The obvious fear of facing even a provincial council election shows that the Yahapalanists are on the political backfoot, so to speak.  Having been brought to power to combat nepotism, corruption, outright theft, cronyism and abuse of state resources, the Yahapalanists have been doing what the previous regime did and about which they ranted, raved and frequently howled. There’s one difference though. They have proved that they are a can’t-do and won’t-do bunch. Incompetent, in a word.  No wonder that they fear elections. 


If Gotabhaya seems to be the probably adversary in a presidential election it makes sense that they fear him, not for his alleged tyrannical ways (not that this lot are lambs of course, considering political histories and associations, indulgence and complicity in all kinds of tyrannies), but for the threat he poses to their political futures.  What’s probably closer to the truth is that any candidate put forward by the Sri Lanka Podujana Peramuna (SLPP) has as decent a chance as Gotabhaya to best either Sirisena or Wickremesinghe.  If Provincial Council elections are held, the results will no doubt see the SLPP gain more ground while the UNP will decline and the SLFP slide even more.  In other words it will make a Sirisena candidacy a joke, result in the entire SLFP being absorbed by the SLPP and demoralize the UNP supporter to the point that he/she will be a highly reluctant activist come election time.  

All this is politics. Constitutional reform, however, should not be about the urgent anxieties or gung-ho of politicians. When we consider constitutional reform, we should not assess the worth in terms of our preferences or antipathy to immediate beneficiaries. Indeed, the better rule of thumb would be to imagine a situation where someone or some party that we have no truck with benefitting.  

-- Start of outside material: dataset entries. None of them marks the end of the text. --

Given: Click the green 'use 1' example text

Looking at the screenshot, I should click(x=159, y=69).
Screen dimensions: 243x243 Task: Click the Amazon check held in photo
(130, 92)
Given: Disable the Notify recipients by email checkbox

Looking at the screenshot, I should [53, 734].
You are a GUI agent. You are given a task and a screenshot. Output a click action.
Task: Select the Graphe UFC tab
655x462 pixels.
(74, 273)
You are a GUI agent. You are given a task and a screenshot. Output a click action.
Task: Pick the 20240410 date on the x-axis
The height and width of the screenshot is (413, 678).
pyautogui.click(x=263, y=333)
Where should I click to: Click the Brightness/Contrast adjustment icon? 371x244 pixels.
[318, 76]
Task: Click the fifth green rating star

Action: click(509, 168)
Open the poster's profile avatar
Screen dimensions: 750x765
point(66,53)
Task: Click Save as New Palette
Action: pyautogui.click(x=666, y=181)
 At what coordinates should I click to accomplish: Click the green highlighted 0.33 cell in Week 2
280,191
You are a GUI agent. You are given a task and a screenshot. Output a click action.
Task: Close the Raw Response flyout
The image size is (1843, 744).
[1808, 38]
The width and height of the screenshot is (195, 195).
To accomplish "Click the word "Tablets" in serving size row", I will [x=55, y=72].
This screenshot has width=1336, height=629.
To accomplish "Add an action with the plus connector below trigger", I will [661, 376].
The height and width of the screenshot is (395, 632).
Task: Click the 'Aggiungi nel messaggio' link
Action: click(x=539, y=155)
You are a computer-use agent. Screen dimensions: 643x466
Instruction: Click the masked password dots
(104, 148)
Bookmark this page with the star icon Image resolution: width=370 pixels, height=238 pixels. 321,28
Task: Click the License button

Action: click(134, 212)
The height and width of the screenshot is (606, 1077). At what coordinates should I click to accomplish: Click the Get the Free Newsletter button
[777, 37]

For example, when Mahinda Rajapaksa sought to do away with term limits for the president through the 18th Amendment, the Rajapaksa loyalist should not have thought ‘well, it’s Mahinda who will benefit, so I am fine with it.’  Rather, he/she should have asked him/herself ‘what if it was Ranil or someone like Prabhakaran who was to be the immediate beneficiary?’  

It’s the same with the 20th Amendment that the JVP has tabled.  Thisaranee’s logic is for the politically sophomoric, those who are invested in party and personality, those who are thinking about their political fortunes. Constitutional reform is a far more serious business. 

Whether the Executive Presidency is to be kept or done away with has to be considered within the larger framework of the functions of a constitution; i.e. whether or not such a move makes sense when taking into account other elements of the constitution, the synergies that are either strengthened or wrecked, the fallout, the marginal benefits and the marginal costs and so on.  

Constitutional reform, the abolishing or pruning or keeping of the Executive Presidency included, should not be about the effect such changes as may be brought about on Ranil Wickremesinghe, Maithripala Sirisena, Gotabhaya Rajapaksa or anyone else or any political party or coalition. It has to make sense in terms of enhancing democracy, meaningful representation, governability, political stability, an institutional arrangement that guarantees transparency and accountability and an improvement of the wellbeing of the citizenry.  

The abolishing of the Executive Presidency has been talked of since 1978.  We have seen a lot of lip-servicing.  A lot of chest-beating.  There’s been very little by way of sober consideration of what could be called the basic functions of a constitution, which we’ve alluded to above.  

Fear-mongering only indicates that those who are calling for the abolishing of the Executive Presidency are irresponsible and utterly anti-intellectual.